• [WHAT THE TASK ASKS] Please print the stretch of material from the line containing "The width and height of the screenshot is (700, 520)." through the line containing "coordinates (835, 556).", both lines included, with every character left unchanged.

• [SOURCE MATERIAL]
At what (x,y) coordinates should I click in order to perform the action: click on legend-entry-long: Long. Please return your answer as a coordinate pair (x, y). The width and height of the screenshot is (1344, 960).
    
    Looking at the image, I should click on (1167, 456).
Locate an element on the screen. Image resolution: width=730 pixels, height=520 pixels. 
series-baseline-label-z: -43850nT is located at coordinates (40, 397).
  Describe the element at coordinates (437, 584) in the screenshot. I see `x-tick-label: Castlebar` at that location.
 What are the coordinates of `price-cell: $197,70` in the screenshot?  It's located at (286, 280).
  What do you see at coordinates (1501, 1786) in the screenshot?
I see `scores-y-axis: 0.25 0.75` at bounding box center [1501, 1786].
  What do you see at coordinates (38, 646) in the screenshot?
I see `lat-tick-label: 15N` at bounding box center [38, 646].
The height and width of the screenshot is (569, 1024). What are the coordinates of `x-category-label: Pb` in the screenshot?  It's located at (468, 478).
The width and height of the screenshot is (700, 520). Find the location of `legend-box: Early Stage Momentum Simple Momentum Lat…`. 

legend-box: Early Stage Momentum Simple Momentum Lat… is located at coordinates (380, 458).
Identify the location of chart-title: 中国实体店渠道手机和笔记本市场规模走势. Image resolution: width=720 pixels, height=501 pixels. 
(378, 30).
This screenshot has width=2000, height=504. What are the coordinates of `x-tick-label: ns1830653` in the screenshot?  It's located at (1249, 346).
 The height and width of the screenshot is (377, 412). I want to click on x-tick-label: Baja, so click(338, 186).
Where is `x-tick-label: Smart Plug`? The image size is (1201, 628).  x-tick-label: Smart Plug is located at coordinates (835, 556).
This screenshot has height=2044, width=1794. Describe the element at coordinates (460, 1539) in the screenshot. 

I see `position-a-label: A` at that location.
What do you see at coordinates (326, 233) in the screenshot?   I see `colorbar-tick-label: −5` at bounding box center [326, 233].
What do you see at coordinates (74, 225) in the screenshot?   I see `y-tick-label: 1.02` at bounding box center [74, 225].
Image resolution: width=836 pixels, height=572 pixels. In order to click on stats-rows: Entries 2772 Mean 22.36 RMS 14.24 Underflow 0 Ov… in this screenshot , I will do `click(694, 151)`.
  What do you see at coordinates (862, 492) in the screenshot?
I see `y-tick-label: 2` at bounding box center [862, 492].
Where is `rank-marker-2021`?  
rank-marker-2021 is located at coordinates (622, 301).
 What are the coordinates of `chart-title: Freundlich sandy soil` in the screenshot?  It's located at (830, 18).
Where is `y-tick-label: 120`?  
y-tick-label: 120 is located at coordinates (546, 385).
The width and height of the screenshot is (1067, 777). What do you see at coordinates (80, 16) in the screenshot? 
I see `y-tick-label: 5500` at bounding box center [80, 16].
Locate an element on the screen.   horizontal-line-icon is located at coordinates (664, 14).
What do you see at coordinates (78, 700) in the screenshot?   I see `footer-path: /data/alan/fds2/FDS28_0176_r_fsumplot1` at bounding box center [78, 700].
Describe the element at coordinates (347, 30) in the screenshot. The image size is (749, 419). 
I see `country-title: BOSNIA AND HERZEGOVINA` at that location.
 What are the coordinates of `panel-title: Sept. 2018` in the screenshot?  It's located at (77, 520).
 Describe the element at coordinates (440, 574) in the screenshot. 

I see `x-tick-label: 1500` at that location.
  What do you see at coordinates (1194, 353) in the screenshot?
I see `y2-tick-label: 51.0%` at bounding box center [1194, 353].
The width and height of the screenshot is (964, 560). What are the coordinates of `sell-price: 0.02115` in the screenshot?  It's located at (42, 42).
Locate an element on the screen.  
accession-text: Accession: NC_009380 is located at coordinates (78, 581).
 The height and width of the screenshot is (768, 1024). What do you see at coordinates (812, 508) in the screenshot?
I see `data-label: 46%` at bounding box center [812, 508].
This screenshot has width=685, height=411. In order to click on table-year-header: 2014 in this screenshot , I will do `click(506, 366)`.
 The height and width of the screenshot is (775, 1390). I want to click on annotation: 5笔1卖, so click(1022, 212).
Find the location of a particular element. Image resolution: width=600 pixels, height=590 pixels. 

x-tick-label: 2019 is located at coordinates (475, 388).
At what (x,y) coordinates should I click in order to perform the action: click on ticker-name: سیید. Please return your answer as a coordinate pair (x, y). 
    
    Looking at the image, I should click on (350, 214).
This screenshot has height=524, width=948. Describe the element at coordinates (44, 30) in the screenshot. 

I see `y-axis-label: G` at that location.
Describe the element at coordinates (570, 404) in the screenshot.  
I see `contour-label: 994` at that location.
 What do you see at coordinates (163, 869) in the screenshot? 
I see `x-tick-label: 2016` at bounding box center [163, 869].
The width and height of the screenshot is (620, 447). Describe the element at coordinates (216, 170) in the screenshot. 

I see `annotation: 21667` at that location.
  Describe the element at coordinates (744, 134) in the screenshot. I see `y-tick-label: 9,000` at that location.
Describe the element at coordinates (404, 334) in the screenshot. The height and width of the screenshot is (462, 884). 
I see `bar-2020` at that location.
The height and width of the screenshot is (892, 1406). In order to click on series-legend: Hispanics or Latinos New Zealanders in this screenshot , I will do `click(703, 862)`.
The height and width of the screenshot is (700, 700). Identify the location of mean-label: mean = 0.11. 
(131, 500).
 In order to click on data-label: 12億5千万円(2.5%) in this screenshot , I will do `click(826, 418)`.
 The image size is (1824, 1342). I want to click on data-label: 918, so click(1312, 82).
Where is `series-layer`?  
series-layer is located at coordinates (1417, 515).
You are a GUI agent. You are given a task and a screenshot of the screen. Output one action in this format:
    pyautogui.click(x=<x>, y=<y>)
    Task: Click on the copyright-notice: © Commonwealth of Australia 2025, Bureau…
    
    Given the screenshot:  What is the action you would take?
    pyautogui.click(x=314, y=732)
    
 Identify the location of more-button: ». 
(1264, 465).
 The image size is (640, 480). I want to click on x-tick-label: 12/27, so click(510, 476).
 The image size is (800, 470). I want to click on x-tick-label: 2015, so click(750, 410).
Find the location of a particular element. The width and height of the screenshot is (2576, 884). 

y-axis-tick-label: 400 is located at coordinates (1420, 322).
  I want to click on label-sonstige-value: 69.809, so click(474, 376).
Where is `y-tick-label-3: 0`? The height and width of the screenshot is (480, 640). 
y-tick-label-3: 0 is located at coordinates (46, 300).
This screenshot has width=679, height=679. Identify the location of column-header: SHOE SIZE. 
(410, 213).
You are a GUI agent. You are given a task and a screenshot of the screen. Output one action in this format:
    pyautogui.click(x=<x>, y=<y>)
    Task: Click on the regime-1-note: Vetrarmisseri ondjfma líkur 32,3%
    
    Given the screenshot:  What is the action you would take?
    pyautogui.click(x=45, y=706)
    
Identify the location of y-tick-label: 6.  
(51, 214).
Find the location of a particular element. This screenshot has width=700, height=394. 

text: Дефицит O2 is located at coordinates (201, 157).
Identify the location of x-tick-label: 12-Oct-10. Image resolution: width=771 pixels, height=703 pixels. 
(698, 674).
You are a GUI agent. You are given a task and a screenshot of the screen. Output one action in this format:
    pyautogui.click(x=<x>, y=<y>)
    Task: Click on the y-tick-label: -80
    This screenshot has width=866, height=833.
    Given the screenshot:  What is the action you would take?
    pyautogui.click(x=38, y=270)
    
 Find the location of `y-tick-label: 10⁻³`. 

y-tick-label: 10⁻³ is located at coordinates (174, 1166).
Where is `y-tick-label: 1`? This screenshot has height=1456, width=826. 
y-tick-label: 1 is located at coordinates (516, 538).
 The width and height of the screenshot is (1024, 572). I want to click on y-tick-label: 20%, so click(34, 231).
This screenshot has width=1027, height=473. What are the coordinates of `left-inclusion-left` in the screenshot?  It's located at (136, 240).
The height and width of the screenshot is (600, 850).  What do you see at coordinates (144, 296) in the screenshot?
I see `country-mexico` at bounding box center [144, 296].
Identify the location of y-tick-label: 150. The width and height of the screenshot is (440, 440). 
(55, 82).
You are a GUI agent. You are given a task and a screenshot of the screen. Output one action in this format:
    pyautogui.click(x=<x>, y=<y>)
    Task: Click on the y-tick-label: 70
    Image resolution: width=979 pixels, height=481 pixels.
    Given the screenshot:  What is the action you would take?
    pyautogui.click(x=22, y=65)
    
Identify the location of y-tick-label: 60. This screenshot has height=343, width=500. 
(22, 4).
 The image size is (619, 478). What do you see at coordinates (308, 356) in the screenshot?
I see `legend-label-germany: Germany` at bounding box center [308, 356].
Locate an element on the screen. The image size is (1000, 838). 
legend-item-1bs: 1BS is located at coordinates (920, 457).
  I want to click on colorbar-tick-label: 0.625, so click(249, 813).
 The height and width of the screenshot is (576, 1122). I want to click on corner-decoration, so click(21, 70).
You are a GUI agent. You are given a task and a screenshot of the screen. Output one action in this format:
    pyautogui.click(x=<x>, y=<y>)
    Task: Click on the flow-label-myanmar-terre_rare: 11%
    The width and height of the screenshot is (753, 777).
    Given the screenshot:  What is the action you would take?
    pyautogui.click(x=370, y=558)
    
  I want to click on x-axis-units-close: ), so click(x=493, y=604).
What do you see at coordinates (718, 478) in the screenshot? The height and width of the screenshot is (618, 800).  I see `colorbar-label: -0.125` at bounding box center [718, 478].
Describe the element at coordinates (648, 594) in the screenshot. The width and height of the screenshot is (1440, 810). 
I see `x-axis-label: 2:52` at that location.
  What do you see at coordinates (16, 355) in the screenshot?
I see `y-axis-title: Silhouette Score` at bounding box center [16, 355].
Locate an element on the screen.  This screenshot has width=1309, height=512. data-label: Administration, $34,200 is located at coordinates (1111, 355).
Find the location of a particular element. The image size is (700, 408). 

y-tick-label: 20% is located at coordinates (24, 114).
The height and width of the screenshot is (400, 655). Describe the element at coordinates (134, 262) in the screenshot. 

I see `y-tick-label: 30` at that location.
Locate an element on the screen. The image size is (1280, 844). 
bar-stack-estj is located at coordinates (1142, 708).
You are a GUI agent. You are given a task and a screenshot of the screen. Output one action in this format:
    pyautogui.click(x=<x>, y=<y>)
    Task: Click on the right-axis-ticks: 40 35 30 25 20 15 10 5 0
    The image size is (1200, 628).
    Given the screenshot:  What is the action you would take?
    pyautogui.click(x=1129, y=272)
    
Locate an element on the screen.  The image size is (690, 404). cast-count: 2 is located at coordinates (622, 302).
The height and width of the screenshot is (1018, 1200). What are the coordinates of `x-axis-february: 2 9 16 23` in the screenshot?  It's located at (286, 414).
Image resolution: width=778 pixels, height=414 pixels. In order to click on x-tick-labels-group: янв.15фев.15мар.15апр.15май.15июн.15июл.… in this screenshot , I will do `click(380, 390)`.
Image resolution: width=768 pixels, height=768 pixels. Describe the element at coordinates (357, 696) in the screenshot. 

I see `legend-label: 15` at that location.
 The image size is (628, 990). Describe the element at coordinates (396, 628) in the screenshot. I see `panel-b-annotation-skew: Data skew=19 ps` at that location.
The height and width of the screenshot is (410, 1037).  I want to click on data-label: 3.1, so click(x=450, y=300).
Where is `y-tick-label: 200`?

• [TASK ANSWER]
The width and height of the screenshot is (700, 520). Find the location of `legend-box: Early Stage Momentum Simple Momentum Lat…`. 

legend-box: Early Stage Momentum Simple Momentum Lat… is located at coordinates (380, 458).
Identify the location of chart-title: 中国实体店渠道手机和笔记本市场规模走势. Image resolution: width=720 pixels, height=501 pixels. 
(378, 30).
This screenshot has width=2000, height=504. What are the coordinates of `x-tick-label: ns1830653` in the screenshot?  It's located at (1249, 346).
 The height and width of the screenshot is (377, 412). I want to click on x-tick-label: Baja, so click(338, 186).
Where is `x-tick-label: Smart Plug`? The image size is (1201, 628).  x-tick-label: Smart Plug is located at coordinates (835, 556).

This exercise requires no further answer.